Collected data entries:
■ ■ ■ ■ ■ ■ ■
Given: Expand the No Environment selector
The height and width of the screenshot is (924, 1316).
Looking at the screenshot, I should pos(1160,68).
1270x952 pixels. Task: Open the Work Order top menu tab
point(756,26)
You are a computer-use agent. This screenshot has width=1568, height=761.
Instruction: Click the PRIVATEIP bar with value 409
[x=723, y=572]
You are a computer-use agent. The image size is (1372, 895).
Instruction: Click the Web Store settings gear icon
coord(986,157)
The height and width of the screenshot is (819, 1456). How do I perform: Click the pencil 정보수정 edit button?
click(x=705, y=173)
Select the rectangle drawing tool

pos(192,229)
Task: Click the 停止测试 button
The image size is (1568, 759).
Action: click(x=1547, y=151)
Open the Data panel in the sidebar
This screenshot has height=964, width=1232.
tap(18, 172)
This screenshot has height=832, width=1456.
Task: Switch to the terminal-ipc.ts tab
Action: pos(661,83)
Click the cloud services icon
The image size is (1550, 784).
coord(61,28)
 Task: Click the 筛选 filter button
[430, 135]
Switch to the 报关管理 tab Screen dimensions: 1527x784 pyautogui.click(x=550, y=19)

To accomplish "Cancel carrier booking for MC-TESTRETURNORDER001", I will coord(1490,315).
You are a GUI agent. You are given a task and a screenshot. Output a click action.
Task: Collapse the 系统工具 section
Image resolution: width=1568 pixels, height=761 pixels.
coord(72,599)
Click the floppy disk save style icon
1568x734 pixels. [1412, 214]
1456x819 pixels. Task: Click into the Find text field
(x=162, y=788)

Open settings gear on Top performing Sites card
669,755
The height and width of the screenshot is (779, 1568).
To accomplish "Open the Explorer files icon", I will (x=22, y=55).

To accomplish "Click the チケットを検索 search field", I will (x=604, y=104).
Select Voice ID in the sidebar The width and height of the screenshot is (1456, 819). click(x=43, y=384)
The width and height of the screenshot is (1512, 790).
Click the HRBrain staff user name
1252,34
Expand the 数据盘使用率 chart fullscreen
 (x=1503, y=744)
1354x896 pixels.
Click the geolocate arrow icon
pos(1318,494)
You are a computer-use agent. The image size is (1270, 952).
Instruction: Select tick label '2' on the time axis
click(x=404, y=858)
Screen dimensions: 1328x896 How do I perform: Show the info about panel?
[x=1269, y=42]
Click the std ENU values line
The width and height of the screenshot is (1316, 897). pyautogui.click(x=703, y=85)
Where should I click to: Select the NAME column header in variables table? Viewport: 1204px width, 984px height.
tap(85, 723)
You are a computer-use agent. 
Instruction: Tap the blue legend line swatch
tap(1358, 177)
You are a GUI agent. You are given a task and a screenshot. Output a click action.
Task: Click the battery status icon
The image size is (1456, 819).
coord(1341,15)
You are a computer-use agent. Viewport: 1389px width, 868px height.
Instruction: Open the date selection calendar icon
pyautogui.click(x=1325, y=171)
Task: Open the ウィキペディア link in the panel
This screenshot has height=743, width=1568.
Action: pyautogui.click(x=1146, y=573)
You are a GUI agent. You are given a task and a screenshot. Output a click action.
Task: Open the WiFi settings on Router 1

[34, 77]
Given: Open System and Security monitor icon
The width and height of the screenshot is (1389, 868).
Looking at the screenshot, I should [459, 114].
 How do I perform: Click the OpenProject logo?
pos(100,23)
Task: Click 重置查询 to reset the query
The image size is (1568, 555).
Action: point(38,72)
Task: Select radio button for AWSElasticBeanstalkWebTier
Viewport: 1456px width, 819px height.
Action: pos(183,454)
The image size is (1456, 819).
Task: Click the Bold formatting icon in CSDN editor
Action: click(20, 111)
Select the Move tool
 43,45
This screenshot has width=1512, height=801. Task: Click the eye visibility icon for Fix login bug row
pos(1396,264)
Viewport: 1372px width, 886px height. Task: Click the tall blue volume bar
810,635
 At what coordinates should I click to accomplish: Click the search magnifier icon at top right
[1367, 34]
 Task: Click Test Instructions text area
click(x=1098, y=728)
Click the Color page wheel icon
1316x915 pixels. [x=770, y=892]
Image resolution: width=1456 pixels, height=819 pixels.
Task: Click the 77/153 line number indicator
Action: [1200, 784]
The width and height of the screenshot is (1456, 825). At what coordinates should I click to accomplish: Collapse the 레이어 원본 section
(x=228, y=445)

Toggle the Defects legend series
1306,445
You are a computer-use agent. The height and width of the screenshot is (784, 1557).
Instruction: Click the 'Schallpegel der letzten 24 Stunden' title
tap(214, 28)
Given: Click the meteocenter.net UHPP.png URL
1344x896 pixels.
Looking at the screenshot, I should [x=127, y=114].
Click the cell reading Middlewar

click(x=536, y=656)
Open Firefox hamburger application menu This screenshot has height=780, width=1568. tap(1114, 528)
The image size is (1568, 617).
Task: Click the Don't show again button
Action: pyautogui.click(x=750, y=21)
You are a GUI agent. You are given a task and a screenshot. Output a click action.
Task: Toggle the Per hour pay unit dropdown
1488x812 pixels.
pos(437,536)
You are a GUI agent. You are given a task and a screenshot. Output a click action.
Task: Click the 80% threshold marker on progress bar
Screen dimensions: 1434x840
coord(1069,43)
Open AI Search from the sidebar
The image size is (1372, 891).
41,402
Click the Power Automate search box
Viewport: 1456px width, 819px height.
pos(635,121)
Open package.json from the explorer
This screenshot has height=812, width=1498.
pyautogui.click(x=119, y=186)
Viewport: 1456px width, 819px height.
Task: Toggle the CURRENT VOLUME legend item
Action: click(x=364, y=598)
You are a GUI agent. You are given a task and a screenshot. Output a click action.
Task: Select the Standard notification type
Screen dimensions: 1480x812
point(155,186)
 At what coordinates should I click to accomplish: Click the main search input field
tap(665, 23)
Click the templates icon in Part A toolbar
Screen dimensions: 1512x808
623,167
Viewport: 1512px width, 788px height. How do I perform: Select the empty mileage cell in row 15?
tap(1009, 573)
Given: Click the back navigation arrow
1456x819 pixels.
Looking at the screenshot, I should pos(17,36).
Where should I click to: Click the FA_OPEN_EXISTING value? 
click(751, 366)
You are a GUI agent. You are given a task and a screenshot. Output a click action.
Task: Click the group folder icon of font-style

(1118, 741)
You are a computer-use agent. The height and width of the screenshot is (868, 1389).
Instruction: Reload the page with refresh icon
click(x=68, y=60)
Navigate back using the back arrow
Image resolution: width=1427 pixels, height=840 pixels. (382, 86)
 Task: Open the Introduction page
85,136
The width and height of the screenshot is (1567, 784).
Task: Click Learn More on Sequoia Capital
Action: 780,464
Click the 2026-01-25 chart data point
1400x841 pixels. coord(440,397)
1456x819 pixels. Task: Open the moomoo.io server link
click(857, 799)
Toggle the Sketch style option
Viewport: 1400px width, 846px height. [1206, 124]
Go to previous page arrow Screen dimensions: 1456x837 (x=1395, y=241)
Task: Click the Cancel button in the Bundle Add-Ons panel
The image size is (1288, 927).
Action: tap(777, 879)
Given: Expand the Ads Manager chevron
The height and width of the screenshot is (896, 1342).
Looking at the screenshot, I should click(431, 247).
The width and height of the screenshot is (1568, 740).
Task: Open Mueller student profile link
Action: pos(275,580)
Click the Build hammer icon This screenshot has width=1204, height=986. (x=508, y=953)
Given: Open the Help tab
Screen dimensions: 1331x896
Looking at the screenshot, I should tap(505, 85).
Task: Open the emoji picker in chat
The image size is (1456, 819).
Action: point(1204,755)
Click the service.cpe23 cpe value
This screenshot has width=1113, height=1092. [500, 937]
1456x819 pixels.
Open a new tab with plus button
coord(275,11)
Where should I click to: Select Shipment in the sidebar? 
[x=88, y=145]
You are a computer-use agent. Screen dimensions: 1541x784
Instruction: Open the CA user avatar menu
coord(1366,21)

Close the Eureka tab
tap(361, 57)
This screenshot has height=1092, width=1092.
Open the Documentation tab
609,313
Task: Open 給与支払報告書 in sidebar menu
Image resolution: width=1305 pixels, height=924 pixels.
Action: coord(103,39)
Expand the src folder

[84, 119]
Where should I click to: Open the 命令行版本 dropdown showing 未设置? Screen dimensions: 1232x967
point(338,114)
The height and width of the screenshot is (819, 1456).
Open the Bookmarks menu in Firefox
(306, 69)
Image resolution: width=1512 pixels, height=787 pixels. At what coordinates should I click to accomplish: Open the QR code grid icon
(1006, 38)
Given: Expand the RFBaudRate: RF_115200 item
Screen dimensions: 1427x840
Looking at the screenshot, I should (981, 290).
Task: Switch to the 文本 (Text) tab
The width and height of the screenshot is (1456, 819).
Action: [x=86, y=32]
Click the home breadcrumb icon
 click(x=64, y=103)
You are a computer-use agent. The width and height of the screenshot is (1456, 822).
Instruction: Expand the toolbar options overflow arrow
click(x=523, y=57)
■ ■ ■ ■ ■ ■ ■
Exercise requirements » All that should be written out is the stretch of lines above between the one holding "The image size is (1568, 759)." and the one holding "The height and width of the screenshot is (779, 1568).", inclusive, exactly as given.

Task output »
The image size is (1568, 759).
Action: click(x=1547, y=151)
Open the Data panel in the sidebar
This screenshot has height=964, width=1232.
tap(18, 172)
This screenshot has height=832, width=1456.
Task: Switch to the terminal-ipc.ts tab
Action: pos(661,83)
Click the cloud services icon
The image size is (1550, 784).
coord(61,28)
 Task: Click the 筛选 filter button
[430, 135]
Switch to the 报关管理 tab Screen dimensions: 1527x784 pyautogui.click(x=550, y=19)

To accomplish "Cancel carrier booking for MC-TESTRETURNORDER001", I will coord(1490,315).
You are a GUI agent. You are given a task and a screenshot. Output a click action.
Task: Collapse the 系统工具 section
Image resolution: width=1568 pixels, height=761 pixels.
coord(72,599)
Click the floppy disk save style icon
1568x734 pixels. [1412, 214]
1456x819 pixels. Task: Click into the Find text field
(x=162, y=788)

Open settings gear on Top performing Sites card
669,755
The height and width of the screenshot is (779, 1568).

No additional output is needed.